Dia langsung menggeleng tegas. "Bodoh!" Dia langsung memalingkan mukanya. "Bagaimana jika aku tidak mencintainya?"
Aku langsung menatapnya tegas, menegaskan. "Lalu? Siapa yang kau cintai?"
"Gadis yang kucintai adalah gadis konyol yang bertemu denganku di depan kedai ramen. Apa ada masalah?" jawabnya lugas, sambil memegang pundakku, keras.
Jadi semuanya jelas. Aku mengusap air mata yang terus berjatuhan dari kedua belah mataku. Dia mencintaiku, ya, Kaito Kuroba mencintaiku. Aku tertegun, menghela nafas. Mengingat hari-hari yang telah kulalui dengannya, semuanya.
"Kumohon, Kaito." Aku memegang tangannya, erat, seakan-akan aku tidak akan pernah menemuinya lagi. Entah kenapa aku punya perasaan bahwa aku tidak akan menemuinya lagi.
Aku tahu bagi Kaito ini sangat sulit. Meninggalkan orang yang kau cintai demi seseorang yang sedang meregang nyawa, tentu saja itu tidak mudah. Tapi terkadang cinta memang membutuhkan perjuangan, walaupun sulit pasti harus kau lewati, baik pelan-pelan, bertahap, atau berproses.
Bibir Kaito bergetar, getir. "Baiklah," jawabnya singkat dan memasuki kamar Akako dengan langkah gontai. Aku tak kuasa menatap punggungnya yang membelakangiku dan memasuki kamar Akako.
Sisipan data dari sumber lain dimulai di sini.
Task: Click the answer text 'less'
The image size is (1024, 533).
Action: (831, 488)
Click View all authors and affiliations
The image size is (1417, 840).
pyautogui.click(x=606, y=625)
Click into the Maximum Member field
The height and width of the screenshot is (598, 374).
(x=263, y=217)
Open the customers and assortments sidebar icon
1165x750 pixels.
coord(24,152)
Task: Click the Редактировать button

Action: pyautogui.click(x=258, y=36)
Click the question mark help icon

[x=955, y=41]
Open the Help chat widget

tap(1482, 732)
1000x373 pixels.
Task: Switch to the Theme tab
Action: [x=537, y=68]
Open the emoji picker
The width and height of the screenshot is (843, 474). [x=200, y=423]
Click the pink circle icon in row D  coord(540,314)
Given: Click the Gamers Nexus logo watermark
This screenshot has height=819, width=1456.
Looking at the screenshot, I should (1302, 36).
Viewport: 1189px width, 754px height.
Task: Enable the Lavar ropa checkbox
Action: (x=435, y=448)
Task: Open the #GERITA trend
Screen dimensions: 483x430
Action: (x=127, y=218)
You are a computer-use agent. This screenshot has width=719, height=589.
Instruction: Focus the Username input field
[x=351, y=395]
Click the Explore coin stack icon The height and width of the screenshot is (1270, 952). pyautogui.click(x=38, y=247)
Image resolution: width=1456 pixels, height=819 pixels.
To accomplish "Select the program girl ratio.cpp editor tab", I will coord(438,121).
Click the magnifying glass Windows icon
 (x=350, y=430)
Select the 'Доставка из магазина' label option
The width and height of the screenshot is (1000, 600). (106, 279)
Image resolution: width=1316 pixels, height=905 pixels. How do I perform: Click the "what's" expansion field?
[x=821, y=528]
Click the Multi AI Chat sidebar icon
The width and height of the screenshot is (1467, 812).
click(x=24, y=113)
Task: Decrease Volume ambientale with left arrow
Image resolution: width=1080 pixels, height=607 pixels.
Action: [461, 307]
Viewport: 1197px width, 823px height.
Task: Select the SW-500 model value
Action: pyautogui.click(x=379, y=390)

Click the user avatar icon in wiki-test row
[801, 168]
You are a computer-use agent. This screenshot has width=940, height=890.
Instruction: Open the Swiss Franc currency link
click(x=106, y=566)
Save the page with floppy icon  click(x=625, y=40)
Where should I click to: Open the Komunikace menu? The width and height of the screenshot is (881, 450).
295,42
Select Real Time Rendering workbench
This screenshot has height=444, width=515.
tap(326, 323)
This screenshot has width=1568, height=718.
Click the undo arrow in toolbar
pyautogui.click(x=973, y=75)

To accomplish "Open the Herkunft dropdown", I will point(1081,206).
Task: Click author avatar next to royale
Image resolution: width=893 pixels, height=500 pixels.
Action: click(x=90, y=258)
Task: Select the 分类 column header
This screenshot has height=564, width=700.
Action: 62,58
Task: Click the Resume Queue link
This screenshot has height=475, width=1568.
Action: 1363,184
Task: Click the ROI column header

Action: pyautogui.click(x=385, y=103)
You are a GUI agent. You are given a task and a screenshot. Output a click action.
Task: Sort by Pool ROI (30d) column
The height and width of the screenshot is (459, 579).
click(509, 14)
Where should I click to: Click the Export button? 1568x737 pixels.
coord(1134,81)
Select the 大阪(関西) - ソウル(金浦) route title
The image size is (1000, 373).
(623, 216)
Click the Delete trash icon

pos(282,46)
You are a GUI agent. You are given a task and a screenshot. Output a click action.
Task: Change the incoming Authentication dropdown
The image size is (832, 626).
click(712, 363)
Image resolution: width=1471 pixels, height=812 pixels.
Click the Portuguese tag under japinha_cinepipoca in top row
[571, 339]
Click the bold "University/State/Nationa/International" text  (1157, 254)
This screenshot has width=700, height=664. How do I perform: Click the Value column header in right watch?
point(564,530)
Air mataku mulai mengalir lagi.
Aku berusaha keras menghapus air mataku yang terus mengalir. Ketika kau merasa memiliki seseorang yang kau cintai dengan tersembunyi di dalam hati, dan ketika kau merasa orang yang kau cintai membuatmu merasa sakit, tapi kau selalu tetap ingin mempertahankannya. Itulah yang kurasakan sekarang.
Kaito, melihat kebahagiaan orang lain itu tidak sulit, 'kan? Sebarkan senyum kemana pun kau berada. Karena dengan senyum, kau bisa membuat dunia ini lebih berwarna. Sesederhana itu.